No mames, un trío con culona así... mi verga va a explotar sin tocarla. Siento su calor en todas partes, el pulso de sus cuerpos latiendo con el mío.
La intensidad subía como la marea. Me puse de rodillas, sacando mi verga tiesa, venosa, goteando pre-semen. Karla la miró con ojos hambrientos: "Qué pinga tan rica, güey". Se turnaron para mamarla. Primero Lupe, tragándosela hasta la garganta, su saliva caliente chorreando por mis bolas. El sonido de succión, chapoteante, me volvía loco. Luego Karla, con labios gruesos que la envolvían perfecta, su lengua girando en la cabeza sensible. Yo gemía, agarrando sus cabezas, oliendo sus cabelleras mezcladas: shampoo de frutas y sudor.
Pero quería más. Karla se puso a cuatro patas en la arena, su culona alzada como un altar. "Cógeme, Marco, métemela toda". Empujé despacio, sintiendo su coño apretado, húmedo, tragándome centímetro a centímetro. Calor abrasador, paredes que masajeaban mi verga. Ella gritó de placer: "¡Sí, pendejo, así!". Lupe se acostó debajo, lamiendo donde nos uníamos, su lengua rozando mis huevos y el clítoris de Karla. El roce era eléctrico, un torbellino de sensaciones: el slap-slap de mi pelvis contra esas nalgas, el olor a sexo crudo, el sabor de Lupe aún en mi boca.

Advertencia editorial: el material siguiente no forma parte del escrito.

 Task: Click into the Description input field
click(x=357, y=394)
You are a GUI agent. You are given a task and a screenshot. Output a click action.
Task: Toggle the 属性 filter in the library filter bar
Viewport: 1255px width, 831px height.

Cambié posiciones, el sudor nos pegaba como pegamento. Lupe encima de mí, cabalgándome con furia, sus tetas rebotando, mientras Karla se sentaba en mi cara, restregando su culazo. Ahogado en carne, lamía su ano y coño, sintiendo contracciones. "¡Me vengo, cabrones!", chilló Karla primero, su cuerpo temblando, jugos calientes en mi boca. Lupe aceleró, su interior apretándome como un puño, y explotó en un orgasmo que la dejó jadeante, uñas en mi pecho.
Yo no aguanté más. "Me voy a correr", avisé, y Karla bajó rápido, mamándome con Lupe ayudando, lenguas en mis bolas. El clímax llegó como una ola gigante: chorros calientes en la boca de Karla, que tragó con gusto, el resto salpicando sus tetas. Gemí ronco, el mundo girando, pulsos en cada vena.
Nos derrumbamos en la manta, cuerpos entrelazados, el mar susurrando aprobación. El aire fresco secaba nuestro sudor, oliendo a sal y semen. Karla besó mi pecho: "Neta, el mejor trío con culona de mi vida". Lupe rio, acurrucada: "Vuelve cuando quieras, Marco".
Pinche noche inolvidable. Sus cuerpos aún laten contra el mío, y ya quiero más. Esto no termina aquí.
Nos vestimos lento, besos perezosos, promesas de repetir. Caminamos de vuelta a la villa, piernas flojas, sonrisas tontas. La fiesta seguía, pero para mí, el mundo había cambiado. Esa culona y su amiga me habían marcado a fuego, un recuerdo que ardía en la piel y el alma.